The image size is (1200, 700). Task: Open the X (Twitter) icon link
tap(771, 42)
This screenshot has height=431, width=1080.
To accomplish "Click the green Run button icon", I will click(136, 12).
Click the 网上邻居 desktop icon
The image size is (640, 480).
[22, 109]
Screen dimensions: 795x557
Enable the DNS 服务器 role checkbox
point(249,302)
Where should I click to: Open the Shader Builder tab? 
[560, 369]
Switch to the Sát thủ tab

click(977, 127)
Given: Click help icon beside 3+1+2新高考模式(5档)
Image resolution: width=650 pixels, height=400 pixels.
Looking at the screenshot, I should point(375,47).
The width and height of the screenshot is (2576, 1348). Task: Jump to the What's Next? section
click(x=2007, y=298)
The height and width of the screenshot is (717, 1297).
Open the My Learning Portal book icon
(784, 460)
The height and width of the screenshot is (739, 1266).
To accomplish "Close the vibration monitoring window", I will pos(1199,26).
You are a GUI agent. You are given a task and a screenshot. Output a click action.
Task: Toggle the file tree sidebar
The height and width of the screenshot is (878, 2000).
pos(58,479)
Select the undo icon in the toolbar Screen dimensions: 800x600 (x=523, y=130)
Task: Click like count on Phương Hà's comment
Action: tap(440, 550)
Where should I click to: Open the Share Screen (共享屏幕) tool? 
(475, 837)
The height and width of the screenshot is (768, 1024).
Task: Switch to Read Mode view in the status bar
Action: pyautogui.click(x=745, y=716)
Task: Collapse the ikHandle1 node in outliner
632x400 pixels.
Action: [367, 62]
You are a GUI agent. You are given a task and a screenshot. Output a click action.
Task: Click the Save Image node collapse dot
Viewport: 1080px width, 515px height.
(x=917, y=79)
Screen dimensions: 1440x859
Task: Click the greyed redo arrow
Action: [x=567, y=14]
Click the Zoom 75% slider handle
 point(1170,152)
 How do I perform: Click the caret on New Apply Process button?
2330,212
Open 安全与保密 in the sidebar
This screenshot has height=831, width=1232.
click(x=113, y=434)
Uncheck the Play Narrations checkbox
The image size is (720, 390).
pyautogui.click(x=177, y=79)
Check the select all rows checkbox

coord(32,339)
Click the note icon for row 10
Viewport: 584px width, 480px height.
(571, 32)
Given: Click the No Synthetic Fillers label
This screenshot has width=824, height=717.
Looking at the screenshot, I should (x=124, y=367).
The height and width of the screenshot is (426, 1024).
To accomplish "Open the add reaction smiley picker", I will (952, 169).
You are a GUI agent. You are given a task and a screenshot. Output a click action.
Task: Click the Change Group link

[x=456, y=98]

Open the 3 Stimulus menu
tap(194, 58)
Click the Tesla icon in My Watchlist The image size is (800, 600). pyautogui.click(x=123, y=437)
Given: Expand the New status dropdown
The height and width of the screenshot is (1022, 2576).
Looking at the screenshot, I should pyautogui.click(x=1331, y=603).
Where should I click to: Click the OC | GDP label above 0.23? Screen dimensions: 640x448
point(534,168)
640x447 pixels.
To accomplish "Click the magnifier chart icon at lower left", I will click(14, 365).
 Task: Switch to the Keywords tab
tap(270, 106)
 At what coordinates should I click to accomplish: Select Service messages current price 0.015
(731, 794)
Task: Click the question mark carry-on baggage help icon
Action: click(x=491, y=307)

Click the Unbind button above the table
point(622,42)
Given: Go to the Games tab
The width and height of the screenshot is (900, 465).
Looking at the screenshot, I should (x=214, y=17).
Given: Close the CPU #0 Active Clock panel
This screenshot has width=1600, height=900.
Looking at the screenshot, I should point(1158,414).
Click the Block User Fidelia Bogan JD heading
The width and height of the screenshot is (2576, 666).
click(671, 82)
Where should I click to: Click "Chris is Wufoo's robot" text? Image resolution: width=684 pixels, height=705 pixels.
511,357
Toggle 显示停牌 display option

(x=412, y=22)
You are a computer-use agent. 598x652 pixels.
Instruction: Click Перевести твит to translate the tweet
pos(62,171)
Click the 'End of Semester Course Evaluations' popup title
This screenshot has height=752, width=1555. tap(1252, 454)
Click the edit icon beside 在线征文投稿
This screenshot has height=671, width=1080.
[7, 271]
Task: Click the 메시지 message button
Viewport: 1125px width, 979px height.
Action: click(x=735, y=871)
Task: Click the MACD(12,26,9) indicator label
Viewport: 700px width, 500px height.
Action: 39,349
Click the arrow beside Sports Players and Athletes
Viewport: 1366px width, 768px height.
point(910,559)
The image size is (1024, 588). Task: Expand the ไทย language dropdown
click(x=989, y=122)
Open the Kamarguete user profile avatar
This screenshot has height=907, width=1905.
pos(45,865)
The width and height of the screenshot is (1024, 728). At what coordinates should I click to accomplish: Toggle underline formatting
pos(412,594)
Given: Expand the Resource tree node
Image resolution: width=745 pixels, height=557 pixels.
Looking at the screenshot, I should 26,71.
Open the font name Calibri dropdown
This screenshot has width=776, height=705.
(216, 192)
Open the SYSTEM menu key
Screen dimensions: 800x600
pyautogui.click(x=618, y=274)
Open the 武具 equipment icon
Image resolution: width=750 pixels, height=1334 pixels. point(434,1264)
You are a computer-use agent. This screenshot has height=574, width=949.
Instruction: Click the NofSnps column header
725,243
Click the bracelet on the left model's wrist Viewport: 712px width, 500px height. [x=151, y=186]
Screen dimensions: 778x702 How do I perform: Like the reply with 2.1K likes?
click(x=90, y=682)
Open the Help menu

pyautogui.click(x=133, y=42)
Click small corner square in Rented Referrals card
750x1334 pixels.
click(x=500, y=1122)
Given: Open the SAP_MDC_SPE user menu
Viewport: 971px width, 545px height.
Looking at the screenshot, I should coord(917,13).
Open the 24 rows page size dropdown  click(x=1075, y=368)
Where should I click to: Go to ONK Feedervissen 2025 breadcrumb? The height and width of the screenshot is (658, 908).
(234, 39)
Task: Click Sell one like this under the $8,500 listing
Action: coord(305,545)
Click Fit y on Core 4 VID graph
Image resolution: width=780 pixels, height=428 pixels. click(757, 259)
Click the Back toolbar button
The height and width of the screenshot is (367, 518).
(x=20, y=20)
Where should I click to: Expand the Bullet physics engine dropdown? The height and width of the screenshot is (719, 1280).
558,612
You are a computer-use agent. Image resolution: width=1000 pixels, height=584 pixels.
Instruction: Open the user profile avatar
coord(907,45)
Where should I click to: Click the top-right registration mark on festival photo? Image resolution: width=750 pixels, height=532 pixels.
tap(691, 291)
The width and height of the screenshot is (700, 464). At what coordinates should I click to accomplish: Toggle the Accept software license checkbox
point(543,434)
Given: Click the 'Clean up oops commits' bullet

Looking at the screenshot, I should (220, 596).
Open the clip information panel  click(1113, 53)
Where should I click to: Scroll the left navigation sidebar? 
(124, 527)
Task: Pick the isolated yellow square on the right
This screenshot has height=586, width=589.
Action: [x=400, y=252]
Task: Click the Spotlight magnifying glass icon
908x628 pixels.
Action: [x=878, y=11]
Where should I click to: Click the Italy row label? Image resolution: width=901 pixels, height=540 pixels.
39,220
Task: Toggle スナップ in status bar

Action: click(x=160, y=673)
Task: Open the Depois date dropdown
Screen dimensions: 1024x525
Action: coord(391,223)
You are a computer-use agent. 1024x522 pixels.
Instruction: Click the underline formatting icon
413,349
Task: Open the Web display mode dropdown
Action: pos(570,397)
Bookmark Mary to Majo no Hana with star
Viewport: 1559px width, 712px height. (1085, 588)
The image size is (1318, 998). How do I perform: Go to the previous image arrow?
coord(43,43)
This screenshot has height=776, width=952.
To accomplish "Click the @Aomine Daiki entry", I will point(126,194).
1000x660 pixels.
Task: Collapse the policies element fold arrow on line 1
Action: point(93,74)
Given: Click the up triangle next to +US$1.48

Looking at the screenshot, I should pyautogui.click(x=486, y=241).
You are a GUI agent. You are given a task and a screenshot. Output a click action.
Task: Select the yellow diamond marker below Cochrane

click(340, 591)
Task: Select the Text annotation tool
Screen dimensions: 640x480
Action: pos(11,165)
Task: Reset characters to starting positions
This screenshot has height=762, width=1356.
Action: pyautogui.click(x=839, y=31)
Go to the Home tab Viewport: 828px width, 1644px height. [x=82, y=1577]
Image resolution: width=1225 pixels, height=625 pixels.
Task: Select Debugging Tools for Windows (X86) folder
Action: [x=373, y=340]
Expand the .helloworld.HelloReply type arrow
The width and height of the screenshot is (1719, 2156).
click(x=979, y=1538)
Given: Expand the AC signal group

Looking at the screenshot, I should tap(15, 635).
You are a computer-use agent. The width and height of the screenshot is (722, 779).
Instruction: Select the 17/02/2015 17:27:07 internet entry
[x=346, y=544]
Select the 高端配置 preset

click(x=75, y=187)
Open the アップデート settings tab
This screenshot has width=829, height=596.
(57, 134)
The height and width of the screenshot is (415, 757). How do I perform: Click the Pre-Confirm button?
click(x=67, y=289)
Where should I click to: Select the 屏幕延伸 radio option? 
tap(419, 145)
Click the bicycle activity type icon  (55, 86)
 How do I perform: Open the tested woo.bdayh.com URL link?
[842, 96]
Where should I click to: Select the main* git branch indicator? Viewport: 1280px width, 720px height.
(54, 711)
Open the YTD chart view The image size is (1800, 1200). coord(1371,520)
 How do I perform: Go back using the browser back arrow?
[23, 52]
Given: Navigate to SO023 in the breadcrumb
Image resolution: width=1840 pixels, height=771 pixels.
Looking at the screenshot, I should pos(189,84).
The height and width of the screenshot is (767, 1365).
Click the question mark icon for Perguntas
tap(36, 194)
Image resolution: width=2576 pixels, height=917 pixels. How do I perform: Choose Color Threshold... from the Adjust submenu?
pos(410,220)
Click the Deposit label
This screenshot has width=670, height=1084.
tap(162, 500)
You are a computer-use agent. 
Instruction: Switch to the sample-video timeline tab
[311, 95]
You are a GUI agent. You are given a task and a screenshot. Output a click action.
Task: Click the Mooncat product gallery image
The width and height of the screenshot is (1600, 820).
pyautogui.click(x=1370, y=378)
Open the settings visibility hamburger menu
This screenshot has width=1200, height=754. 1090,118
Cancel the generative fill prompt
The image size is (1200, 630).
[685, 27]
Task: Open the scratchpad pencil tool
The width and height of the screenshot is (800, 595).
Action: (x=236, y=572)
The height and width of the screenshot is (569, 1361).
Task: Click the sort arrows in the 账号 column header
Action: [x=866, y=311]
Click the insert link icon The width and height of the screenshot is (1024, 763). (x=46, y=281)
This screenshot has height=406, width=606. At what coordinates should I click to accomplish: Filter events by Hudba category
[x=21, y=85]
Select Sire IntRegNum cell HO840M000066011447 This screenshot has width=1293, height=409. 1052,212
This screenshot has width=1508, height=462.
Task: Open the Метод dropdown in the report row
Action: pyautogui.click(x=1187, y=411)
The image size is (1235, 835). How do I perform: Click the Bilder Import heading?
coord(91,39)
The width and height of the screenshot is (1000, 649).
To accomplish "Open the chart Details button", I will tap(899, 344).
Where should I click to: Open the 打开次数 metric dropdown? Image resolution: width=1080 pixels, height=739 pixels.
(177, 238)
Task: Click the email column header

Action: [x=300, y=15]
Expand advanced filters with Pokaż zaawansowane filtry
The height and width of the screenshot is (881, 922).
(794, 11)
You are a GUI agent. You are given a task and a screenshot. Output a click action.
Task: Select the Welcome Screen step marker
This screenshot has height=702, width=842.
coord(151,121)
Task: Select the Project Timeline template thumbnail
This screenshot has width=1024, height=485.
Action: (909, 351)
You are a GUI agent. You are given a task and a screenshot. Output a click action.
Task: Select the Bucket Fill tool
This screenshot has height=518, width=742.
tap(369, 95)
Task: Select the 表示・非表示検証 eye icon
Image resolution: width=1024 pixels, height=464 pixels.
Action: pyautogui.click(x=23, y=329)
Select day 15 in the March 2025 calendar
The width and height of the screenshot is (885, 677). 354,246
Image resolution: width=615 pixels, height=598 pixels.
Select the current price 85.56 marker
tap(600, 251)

_TASK TO CARRY OUT:_ Go through the entries above, and wherever a line holds the word "node", copy that line.

_ANSWER BOX:_
Task: Collapse the ikHandle1 node in outliner
Task: Click the Save Image node collapse dot
Given: Expand the Resource tree node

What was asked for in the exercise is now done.